Interrupt Labs is often asked to undertake dynamic analysis of stripped closed-source binaries. Even after recovering a lot of information through static analysis (often with IDA), the lack of symbols makes dynamic analysis challenging (using IDA’s debugging features isn’t always possible). In one particular case, we were presented with a stripped VxWorks image and managed to recover many symbols statically but were unable to use them to debug outside of IDA. I was aware that GDB could load symbols from .sym files and wondered if it was possible to extract the information from an IDA Database (.idb or .i64) into a .sym file. This post details my journey into the internals of these two file formats and will cover:

What a .sym file is.
What information needed to create a .sym file.
What challenges arise in extracting that information from an IDA Database.
What challenges arise in creating a .sym file with the extracted information.
How the resultant .sym file was tested.
A detailed appendix with information about the IDA Database format.
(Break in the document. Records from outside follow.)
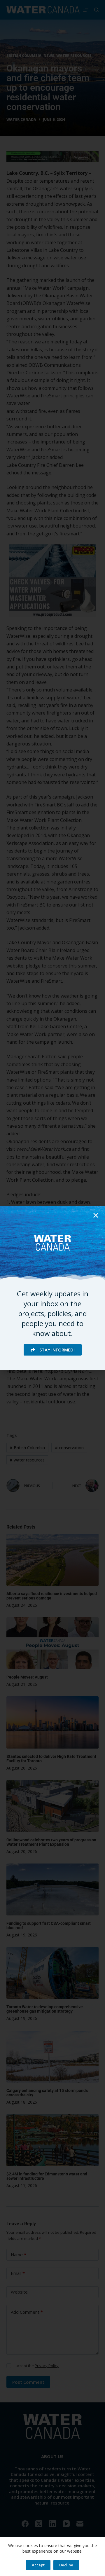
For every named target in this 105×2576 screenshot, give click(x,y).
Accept (38, 2565)
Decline (66, 2565)
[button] (95, 1215)
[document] (52, 1288)
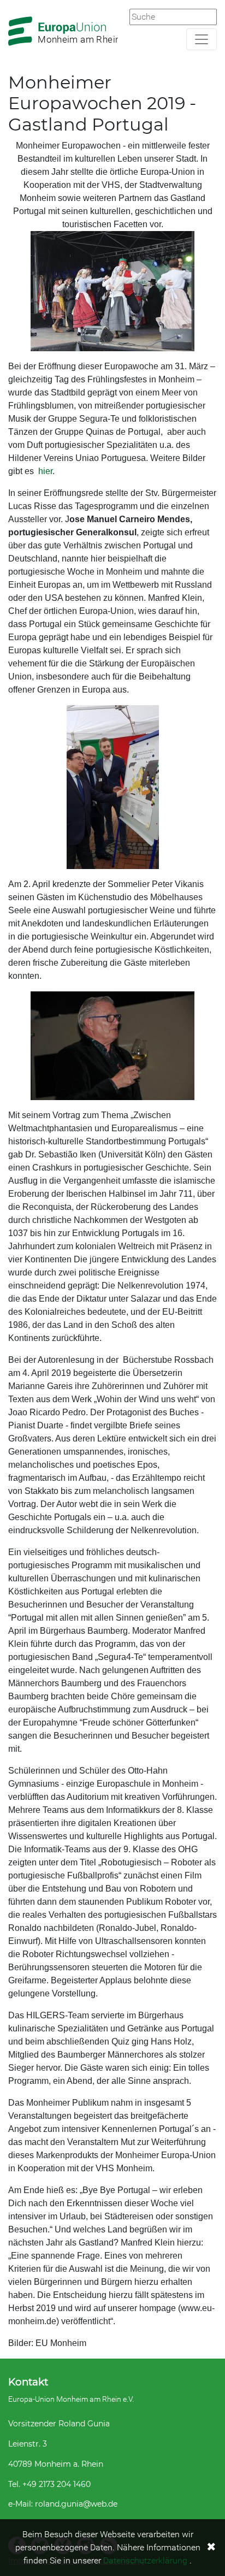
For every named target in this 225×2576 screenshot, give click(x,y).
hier (45, 471)
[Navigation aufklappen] (201, 39)
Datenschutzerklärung (145, 2560)
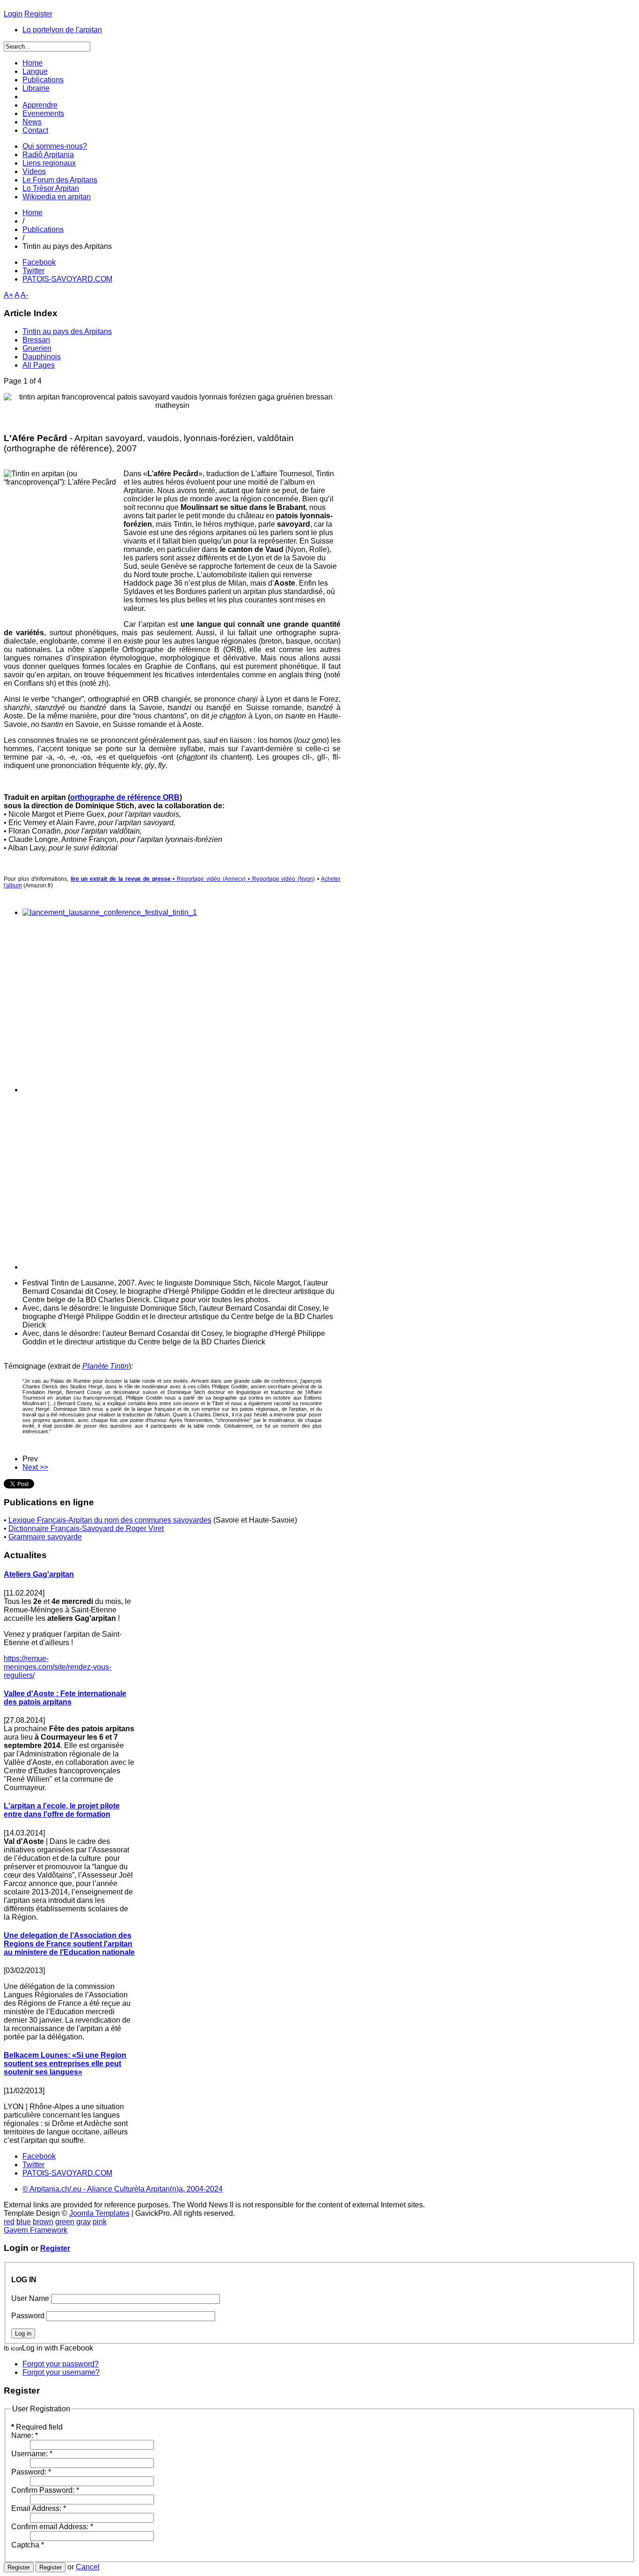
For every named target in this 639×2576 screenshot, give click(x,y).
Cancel (88, 2567)
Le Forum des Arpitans (59, 180)
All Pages (38, 365)
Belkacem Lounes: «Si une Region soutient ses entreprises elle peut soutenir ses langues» (65, 2063)
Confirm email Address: (52, 2527)
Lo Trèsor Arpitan (50, 188)
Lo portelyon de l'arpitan (62, 30)
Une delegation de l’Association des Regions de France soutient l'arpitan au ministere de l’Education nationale (69, 1943)
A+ (8, 295)
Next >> (35, 1467)
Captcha (27, 2545)
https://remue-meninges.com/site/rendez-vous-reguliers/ (57, 1666)
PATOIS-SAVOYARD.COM (67, 279)
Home (32, 213)
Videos (34, 171)
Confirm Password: (45, 2490)
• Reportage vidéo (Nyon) (281, 879)
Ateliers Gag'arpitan (39, 1574)
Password (27, 2316)
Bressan (36, 340)
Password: (31, 2472)
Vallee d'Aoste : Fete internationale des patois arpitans (65, 1698)
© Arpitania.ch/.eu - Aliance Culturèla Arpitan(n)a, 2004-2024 (122, 2189)
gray (83, 2222)
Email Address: (38, 2508)
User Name (30, 2298)
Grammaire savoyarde (45, 1537)
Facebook (39, 262)
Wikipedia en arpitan (56, 197)
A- (24, 295)
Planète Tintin (105, 1366)
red (9, 2222)
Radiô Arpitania (48, 155)
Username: (31, 2454)
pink (100, 2222)
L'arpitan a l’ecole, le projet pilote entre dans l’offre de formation (62, 1810)
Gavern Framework (35, 2230)
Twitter (33, 271)
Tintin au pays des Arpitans (67, 331)
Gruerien (36, 348)
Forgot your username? (61, 2372)
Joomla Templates (99, 2213)
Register (55, 2248)
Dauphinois (41, 357)
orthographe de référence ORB (125, 797)
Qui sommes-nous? (54, 146)
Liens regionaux (49, 163)
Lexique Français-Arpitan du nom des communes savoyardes (109, 1520)
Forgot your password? (60, 2364)
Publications (43, 229)
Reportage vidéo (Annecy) (211, 879)
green (64, 2222)
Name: (24, 2435)
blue (23, 2222)
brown (43, 2222)
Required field (37, 2427)
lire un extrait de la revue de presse (122, 879)
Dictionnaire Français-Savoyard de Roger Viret (86, 1528)
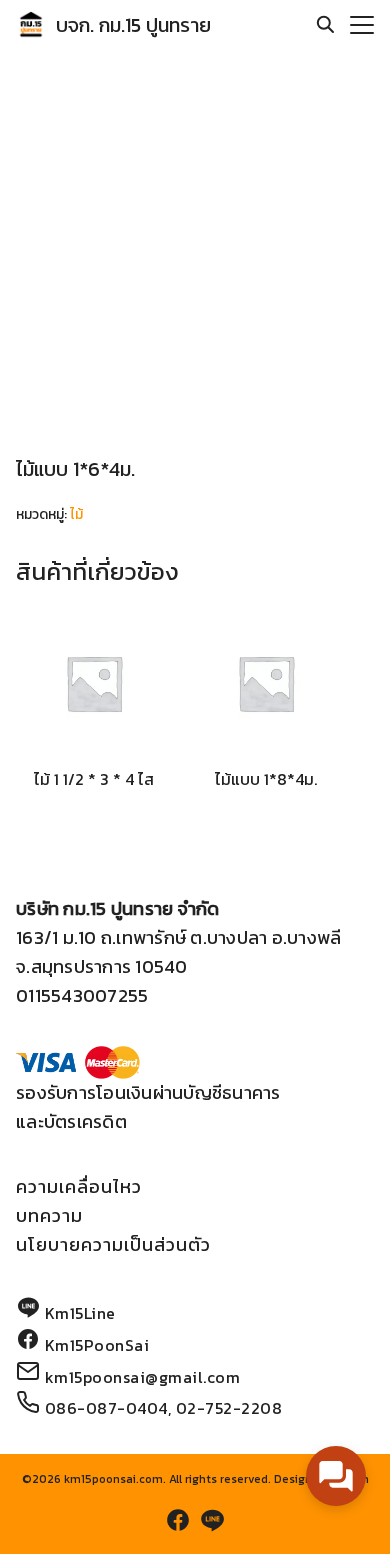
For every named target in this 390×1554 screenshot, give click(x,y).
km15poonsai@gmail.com (143, 1377)
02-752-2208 (229, 1408)
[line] (212, 1520)
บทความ (49, 1215)
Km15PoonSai (97, 1345)
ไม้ (76, 514)
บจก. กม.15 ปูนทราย (133, 25)
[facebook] (178, 1520)
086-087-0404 (106, 1408)
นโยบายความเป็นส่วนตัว (113, 1244)
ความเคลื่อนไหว (79, 1186)
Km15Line (80, 1313)
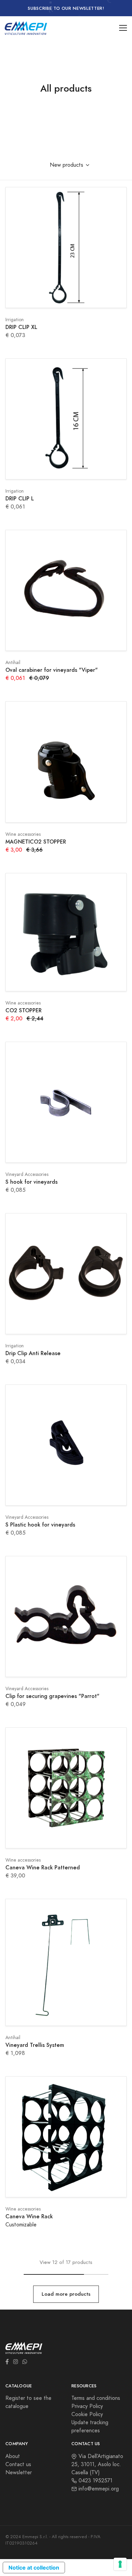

The tool created as a result of this research is available here

‍

What's a .sym?

My first challenge was working out what a VxWorks .sym file is. I wasn’t provided with any examples and could find no decisive documentation. After some searching I discovered the following from the “VxWorks Kernel Programmer Guide 6.2”:

A vxWorks.sym file is created during image building if INCLUDE_STANDALONE_SYM_TBL is not set (otherwise the symbols are bundled with the image).
objcopy somehow has the ability to create .sym files.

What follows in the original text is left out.